Out of the box CRM hosts various mechanisms and features around products. They tie into opportunities, quotes, orders, and invoices allowing for sales automation scenarios. What’s nice about it is that it provides a lot of functionality that most businesses might need such as working with various price lists, discounts, automatic calculation of order totals and such. Coming in CRM Carina there will even be additional functionality in regards to related product suggestions for up selling and cross selling. As great as all this is there is one challenge with the concept of products in CRM and that is it is focused on the sale of physical goods, but perhaps there may be a way to work around this and play nice with the out of box platform behaviors.
The majority of my CRM project experience has been in the financial and insurance industries. I’ve also done XRM projects that really has nothing to do with sales management and in those cases products weren’t a concept in the system. For all my other projects not once have we ever used the out of the box products entities. Why? Because we weren’t selling physical goods. We were selling service based products. The challenge was that we would end up having to try and fit the concept of a service based product into the paradigm of what CRM considers a product. In all cases we generally determined that we would ultimately have to fight the platform and it wasn’t worth pursing. I’ve always felt this was a shame because we ultimately gave up a lot of work that was already done for us, but trying to fit that square peg in a round hole may have exposed us to some unexpected or undesired platform behaviors around products.

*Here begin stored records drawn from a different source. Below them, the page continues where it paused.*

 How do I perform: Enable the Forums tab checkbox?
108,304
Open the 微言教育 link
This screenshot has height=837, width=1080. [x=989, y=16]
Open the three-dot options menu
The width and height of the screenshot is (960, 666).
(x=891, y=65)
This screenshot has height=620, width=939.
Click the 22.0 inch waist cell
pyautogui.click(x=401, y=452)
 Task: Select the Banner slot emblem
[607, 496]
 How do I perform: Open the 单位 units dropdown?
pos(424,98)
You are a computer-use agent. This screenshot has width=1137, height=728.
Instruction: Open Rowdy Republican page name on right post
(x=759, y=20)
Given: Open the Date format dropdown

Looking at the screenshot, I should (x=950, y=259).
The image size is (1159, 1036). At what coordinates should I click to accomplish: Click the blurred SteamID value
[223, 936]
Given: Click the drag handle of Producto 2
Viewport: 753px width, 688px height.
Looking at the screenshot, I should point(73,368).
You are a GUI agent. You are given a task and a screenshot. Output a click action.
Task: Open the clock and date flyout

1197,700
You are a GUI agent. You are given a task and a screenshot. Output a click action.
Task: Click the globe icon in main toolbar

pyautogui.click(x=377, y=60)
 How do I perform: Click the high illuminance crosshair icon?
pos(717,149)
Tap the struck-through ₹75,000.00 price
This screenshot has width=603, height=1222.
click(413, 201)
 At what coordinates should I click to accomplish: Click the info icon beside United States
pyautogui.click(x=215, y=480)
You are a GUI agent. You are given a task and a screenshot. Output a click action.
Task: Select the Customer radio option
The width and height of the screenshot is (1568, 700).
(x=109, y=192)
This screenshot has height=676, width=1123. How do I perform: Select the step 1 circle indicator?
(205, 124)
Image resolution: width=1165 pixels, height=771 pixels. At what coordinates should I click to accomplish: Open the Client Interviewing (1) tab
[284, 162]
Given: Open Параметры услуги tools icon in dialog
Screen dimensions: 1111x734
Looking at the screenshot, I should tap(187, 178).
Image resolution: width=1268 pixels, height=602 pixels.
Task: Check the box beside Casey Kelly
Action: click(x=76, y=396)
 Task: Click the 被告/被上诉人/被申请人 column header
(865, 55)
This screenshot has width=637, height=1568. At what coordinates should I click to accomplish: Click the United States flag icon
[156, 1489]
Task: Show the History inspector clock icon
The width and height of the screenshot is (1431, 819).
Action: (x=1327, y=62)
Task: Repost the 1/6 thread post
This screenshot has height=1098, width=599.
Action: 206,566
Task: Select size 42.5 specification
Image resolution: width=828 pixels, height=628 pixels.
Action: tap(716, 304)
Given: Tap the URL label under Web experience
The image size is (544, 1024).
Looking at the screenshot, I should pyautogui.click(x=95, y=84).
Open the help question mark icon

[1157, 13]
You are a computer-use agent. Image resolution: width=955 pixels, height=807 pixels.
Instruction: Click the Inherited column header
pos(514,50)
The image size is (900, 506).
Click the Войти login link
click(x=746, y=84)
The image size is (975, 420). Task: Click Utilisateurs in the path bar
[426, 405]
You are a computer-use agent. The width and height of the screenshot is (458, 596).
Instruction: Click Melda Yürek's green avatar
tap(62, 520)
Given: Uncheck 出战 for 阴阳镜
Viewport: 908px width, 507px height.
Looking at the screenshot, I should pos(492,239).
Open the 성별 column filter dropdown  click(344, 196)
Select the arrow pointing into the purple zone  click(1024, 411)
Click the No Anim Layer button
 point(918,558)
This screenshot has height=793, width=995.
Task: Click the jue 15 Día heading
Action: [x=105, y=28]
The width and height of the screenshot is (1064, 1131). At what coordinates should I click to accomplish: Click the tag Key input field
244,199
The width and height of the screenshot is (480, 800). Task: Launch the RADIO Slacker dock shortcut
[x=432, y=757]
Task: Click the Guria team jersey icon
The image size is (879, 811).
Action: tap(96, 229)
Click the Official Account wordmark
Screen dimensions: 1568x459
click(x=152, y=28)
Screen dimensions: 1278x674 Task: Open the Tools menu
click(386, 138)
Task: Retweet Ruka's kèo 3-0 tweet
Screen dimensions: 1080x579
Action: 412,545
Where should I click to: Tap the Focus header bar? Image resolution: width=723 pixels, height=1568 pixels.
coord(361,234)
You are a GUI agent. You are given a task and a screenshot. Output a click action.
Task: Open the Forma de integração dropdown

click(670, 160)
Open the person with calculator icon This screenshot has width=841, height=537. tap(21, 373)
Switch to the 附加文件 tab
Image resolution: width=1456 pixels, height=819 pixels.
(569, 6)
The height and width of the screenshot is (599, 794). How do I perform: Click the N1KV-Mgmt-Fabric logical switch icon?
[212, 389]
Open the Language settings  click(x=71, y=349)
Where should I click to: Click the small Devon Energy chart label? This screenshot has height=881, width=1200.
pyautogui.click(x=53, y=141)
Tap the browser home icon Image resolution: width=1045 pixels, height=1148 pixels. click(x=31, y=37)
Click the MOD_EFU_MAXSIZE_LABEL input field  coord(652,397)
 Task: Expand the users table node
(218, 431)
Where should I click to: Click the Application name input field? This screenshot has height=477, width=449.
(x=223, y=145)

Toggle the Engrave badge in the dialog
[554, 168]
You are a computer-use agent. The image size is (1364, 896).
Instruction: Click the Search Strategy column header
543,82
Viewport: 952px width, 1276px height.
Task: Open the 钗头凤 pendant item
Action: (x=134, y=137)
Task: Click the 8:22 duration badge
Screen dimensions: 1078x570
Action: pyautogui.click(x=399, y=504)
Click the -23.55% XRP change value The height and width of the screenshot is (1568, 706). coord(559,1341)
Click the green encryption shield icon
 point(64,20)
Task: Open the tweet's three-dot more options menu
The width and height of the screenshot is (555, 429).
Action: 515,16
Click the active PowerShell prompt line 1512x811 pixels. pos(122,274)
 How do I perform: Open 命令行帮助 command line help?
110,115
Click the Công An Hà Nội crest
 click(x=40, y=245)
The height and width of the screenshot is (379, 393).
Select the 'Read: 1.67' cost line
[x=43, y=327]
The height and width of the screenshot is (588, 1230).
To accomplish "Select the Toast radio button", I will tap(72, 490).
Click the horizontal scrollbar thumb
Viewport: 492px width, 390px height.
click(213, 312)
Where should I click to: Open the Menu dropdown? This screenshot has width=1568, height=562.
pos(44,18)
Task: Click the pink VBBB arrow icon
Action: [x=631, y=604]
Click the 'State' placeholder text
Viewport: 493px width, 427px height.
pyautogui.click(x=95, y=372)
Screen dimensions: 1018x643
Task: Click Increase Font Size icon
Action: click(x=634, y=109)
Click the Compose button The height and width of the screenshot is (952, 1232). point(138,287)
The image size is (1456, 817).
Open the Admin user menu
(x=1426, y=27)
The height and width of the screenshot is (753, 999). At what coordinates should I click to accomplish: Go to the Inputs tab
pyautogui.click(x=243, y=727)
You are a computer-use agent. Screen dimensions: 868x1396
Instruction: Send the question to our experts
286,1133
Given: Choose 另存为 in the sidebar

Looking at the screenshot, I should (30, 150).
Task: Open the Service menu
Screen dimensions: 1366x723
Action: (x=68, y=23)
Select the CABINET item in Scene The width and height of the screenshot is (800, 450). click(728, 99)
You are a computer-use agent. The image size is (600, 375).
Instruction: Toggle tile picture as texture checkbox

If you think about it makes sense that the CRM product team would focus on physical goods because it’s an easier concept to manage. The customer makes a widget that has a combination of fixed and variable costs. It has a retail price of X with potential special discounts, taxes, shipping costs, etc, but what if my products aren’t as straight forward?
Take for example a typical insurance product scenario. We have an array of products, but each product may vary in cost and/or configuration based on the state/region it is sold in and a number of additional options. Each product can also be a series of components with potential different prices based on who it buying the product. Smokers over the age of 60 may have different rates and available option a than a 20 year old non-smoker for example. Typically there is some pre-existing home grown system that manages these complexities and generates the final price quote.
The typical thought when it comes to CRM design is that there is no way this works well in CRM and in and of itself that is correct. As I’ve mentioned in each project we chose to discard CRM products in favor of a custom products entity, but in the back of my mind I always wondered how could we get the best of CRM out of box products and customizable service based products?
In my past projects we may have been able to come up with a hybrid approach to what we work with products in CRM by customizing how we work with them. The seemingly easy answer is to just create everything custom. Another possibility is to make the out of box products display a read only view with customizations that provide a product configuration interface. This would allow for the various possible options that make up a custom product that ends up with something that can be translated into CRM out box products. Perhaps it becomes a single product with a quantity of one or maybe it becomes a series of products and add-ons based on selected options. This product configuration interface could be presented in an iframe or an external window that would know what object it is working against such as an opportunity, quote, etc..
So the obvious question becomes why try to manage products this way? It really comes down to trying to work with the platform the way it was designed. When you have all the various possibilities for what a product is it can be difficult to understand the details of what exactly is selling and in what combinations. If the customer manages all this in an external system then there is extra works that needs to be done to combine that data into what is in CRM. But if we can translate that into a base set of things that can be represented in CRM that allows us to do a better job of tracking the telemetry of what custom products and their major categories are selling in certain scenarios. We also can operate more inline with platform features because we are working with products in a fashion that is suitable for CRM.
Technically service based products is not a first class concept in CRM, but I think with a little work it is possible to be compatible. I would love to see some effort by the product team to make the custom or service based products scenarios easier to work with in the platform, but I won’t hold my breath. I have yet to try this out in real life so I don’t know how well it may work in practice. I just know that how to deal with products is always going to be a conversation in most customer projects.